(There is no dataset provided. I only uploaded the code I used as well as the result. Please take a look at the attached Jupyter Notebook for detail and visualization.)
This project is an A/B test for the impact of a game difficulty variation. I have statistically tested the difference between groups of two in-game metrics, GameExp, and Quest Completion Rate. By doing so, I can test for causation whether the difficulty adjustment creates a difference for players in the game.
Players were randomly assigned into two smaller groups, a control and a difficulty-adjusted group. Randomness will ensure that the two groups will have statistically the same characteristics. Next, I adjusted the game difficulty only for the difficulty-adjusted group. Finally, I conducted a two-sample t-test for two variables, GameExp, and Quest Completion Rate.
Apparently, the adjustment seems to make the game easier as indicated by higher GameExp and Quest Completion Rate.
Group | GameExp | Quest Completion Rate |
---|---|---|
A Group (Control) | -0.9754 | 48.2% |
B Group (Difficulty-adjusted) | +0.8860 | 52.4% |
- Metrics: Average GameExp of each player
- Hypothesis: Expected change in GameExp between groups = 0.00 (No change)
- Confidence Level: 95%
Based on the central limit theorem, we assume the distribution of “the mean of each group” is normally distributed. With 70 samples, I used statsmodels to calculate statistical test results. The change in difficulty made a difference for GameExp (p-value = 0.00007 < 0.05, statistically different). The GameExp has been increased by 1.86 from -0.98 in a control group to 0.89 in a difficulty-adjusted group.
tstat, pvalue, df = ttest_ind(hw3_data_abtest[hw3_data_abtest["Test Group"]==1]["GameExp"],
hw3_data_abtest[hw3_data_abtest["Test Group"]==2]["GameExp"],
alternative = 'two-sided',
usevar = 'unequal', # I assumed that the change in difficulty may change the deviation with GameExp
value = 0)
print(f"tstat: {tstat}")
print(f"pvalue: {pvalue}")
print(f"df: {df}")
tstat: -4.345537266490658
pvalue: 0.00007006208793317454
df: 48.88318812366832
- Metrics: Average quest completion rate of each player (not proportion)

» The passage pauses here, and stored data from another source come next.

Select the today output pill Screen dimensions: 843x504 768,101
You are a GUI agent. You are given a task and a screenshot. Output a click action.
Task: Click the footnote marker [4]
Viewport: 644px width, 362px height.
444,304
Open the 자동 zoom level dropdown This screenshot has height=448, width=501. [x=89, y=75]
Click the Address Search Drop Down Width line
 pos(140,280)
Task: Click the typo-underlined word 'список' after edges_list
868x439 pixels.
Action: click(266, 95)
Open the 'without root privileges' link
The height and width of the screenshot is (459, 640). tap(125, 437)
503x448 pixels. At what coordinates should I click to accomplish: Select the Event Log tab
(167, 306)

We will not assume that quests taken are independent from each other and we will not treat this as a proportion metric. Quest completion rate depends on how good each player’s status/skill in the game is. Thus, we will aggregate the quest completion rate of each player first.
- Hypothesis: Expected change in quest completion rate being 0.00% (No change)
- Confidence Level: 95%
The change in difficulty did NOT make a difference for Quest Completion Rate (p-value = 0.34 >= 0.05, not statistically different). Assuming by null hypothesis, Quest Completion Rate is still 48.26%.

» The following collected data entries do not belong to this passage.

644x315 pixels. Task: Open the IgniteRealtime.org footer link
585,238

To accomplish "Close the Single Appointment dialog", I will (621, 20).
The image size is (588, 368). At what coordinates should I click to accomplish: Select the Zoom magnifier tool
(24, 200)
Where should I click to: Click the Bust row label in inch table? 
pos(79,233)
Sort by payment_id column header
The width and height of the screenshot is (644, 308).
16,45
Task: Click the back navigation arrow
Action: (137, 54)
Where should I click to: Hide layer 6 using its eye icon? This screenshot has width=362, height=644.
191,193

tstat, pvalue, df = ttest_ind(hw3_data_abtest[hw3_data_abtest["Test Group"]==1]["Quest Completion Rate"],
hw3_data_abtest[hw3_data_abtest["Test Group"]==2]["Quest Completion Rate"],
alternative = 'two-sided',
usevar = 'unequal', # The change in difficulty may change the deviation with Quest Completion Rate
value = 0)
print(f"tstat: {tstat}")
print(f"pvalue: {pvalue}")
print(f"df: {df}")
tstat: -0.9603789025359427
pvalue: 0.3403256759199408
df: 66.8444658670575